Verpackungssteuer in Konstanz: Kritik an vorschnellem Fazit

Gastronom übergibt Bestellung zum Mitnehmen
Seit Einführung der Verpackungssteuer berichten viele gastronomische Betriebe von einem Gästerückgang, wie Branchenverbände herausstellen. (Foto: © baranq/stock.adobe.com)
Ein vorläufiges Fazit sorgt für Kritik: Die Stadt Konstanz verweist auf ein rückläufiges Müllaufkommen seit der Einführung der Verpackungssteuer zu Jahresbeginn. Branchenverbände wie der BdS sehen darin eine einseitige Bewertung ohne solide Datengrundlage – und warnen vor negativen Folgen für Gastronomie, Beschäftigte und Verbraucher.
Montag, 13.10.2025, 10:04 Uhr, Autor: Sarah Kleinen

Die Stadt Konstanz hat laut einer aktuellen Pressemeldung ein vorläufig positives Fazit zur seit Jahresbeginn geltenden Verpackungssteuer gezogen. Sie verweist auf ein rückläufiges Müllaufkommen.

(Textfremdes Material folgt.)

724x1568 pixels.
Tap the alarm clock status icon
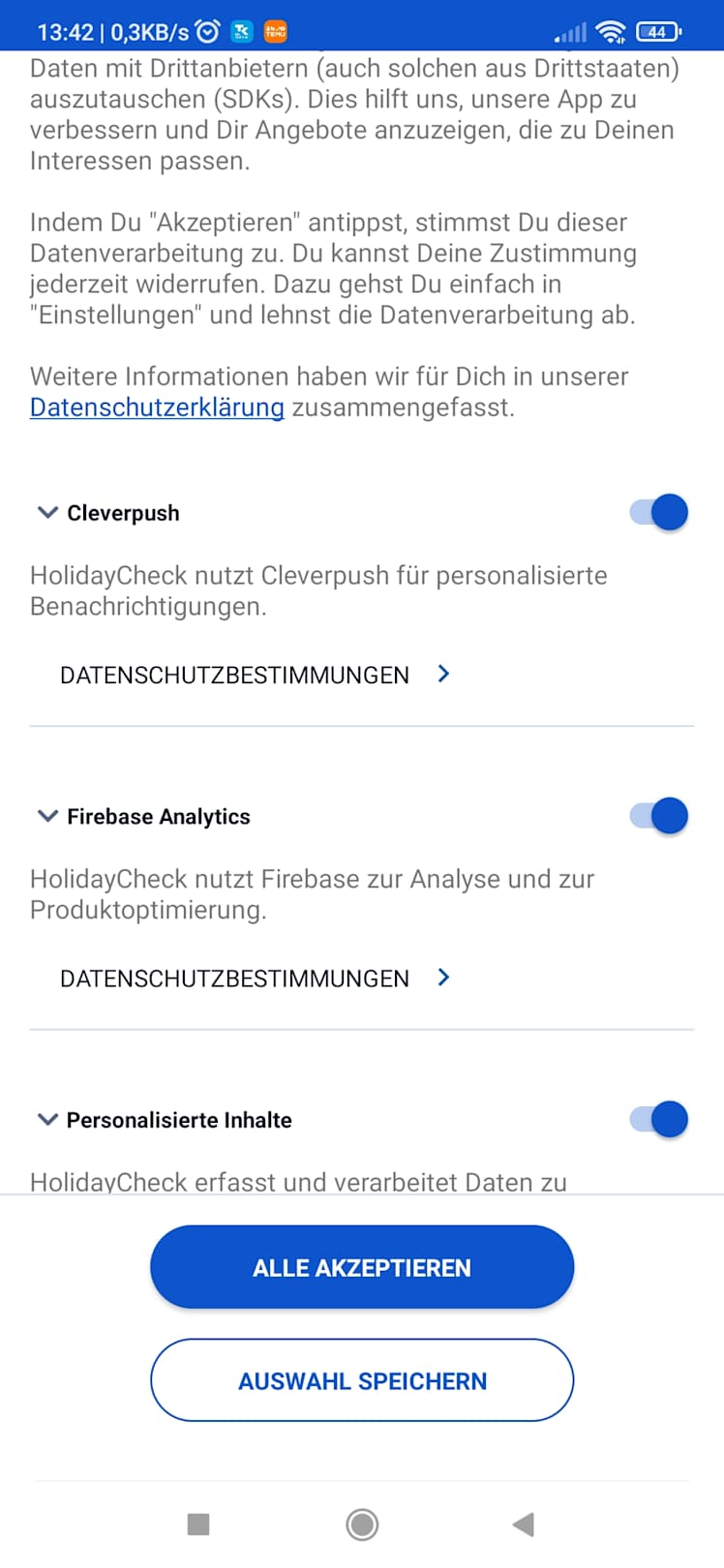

Nach Ansicht der Branchenverbände Bundesverband der Systemgastronomie e.V. (BdS) und Bäckerinnungsverband Südwest lässt die Stadt dabei jedoch zentrale Aspekte der angekündigten Evaluation außen vor: die wirtschaftlichen Auswirkungen auf Gastronomiebetriebe sowie auf Verbraucher. Zudem stütze sich die Analyse lediglich auf Daten aus wenigen Monaten – zu wenig für ein belastbares Fazit, wie die Verbände kritisieren. 

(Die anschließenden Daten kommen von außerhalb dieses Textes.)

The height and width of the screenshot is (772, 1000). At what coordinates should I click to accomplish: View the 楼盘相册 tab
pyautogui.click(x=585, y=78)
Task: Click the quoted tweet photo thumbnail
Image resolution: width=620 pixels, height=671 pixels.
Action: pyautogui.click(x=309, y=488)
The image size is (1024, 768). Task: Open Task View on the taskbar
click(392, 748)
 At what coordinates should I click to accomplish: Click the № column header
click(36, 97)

Wirtschaftliche Auswirkungen 

„Dass einzelne Zwischenergebnisse öffentlich gemacht werden, bevor die umfassende Evaluation abgeschlossen ist, irritiert sehr“, betont Kristina Harrer-Kouliev, Leiterin der Rechtsabteilung des BdS. „Eine seriöse Bewertung setzt voraus, dass alle relevanten Fakten auf dem Tisch liegen.“

Zahlreiche gastronomische Betriebe in Konstanz würden seit Einführung der Steuer von einem deutlichen Gästerückgang berichten. Die zusätzliche Abgabe verteuere Take-away-Angebote zum Teil um bis zu 30 Prozent und führe so zu spürbarer Kaufzurückhaltung. Besonders betroffen seien kleine und mittelständische Betriebe und damit auch ihre Beschäftigten sowie die Bürger. 

Nachfrage nach Mehrwert bewege sich auf niedrigem Niveau

Auch die gewünschte Lenkungswirkung in Richtung Mehrweg bleibt nach Ansicht der Verbände bislang aus: Zwar böten viele Betriebe entsprechende Alternativen an, die Nachfrage liege jedoch weiterhin auf niedrigem Niveau - ähnlich wie im übrigen Bundesgebiet.

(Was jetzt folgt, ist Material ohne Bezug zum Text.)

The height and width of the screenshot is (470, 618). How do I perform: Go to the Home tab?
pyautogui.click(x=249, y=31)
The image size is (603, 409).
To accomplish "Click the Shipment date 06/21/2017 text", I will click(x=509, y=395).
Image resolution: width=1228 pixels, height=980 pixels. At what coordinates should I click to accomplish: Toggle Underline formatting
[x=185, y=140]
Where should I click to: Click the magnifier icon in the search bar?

„Wir teilen das Ziel, Abfall zu vermeiden und nachhaltige Angebote zu stärken“, sagt Stefan Körber, Hauptgeschäftsführer des Bäckerinnungsverbands Südwest. „Doch eine Steuer, die Betriebe belastet, Arbeitsplätze gefährdet und Preise erhöht, ist der falsche Weg. Nachhaltigkeit gelingt nur im Schulterschluss mit der Wirtschaft und den Bürgern gemeinsam und nicht gegen sie.“ 

Appell an die Stadt Konstanz

Die unterzeichnenden Verbände appellieren an die Stadt Konstanz, die angekündigte Evaluation vollständig abzuschließen und die Ergebnisse ausgewogen zu bewerten. Nur auf dieser Grundlage sowie eines angemessenen Erhebungszeitraums könne eine sachliche politische und öffentliche Diskussion geführt werden, die alle Seiten berücksichtigt – ökologische wie wirtschaftliche.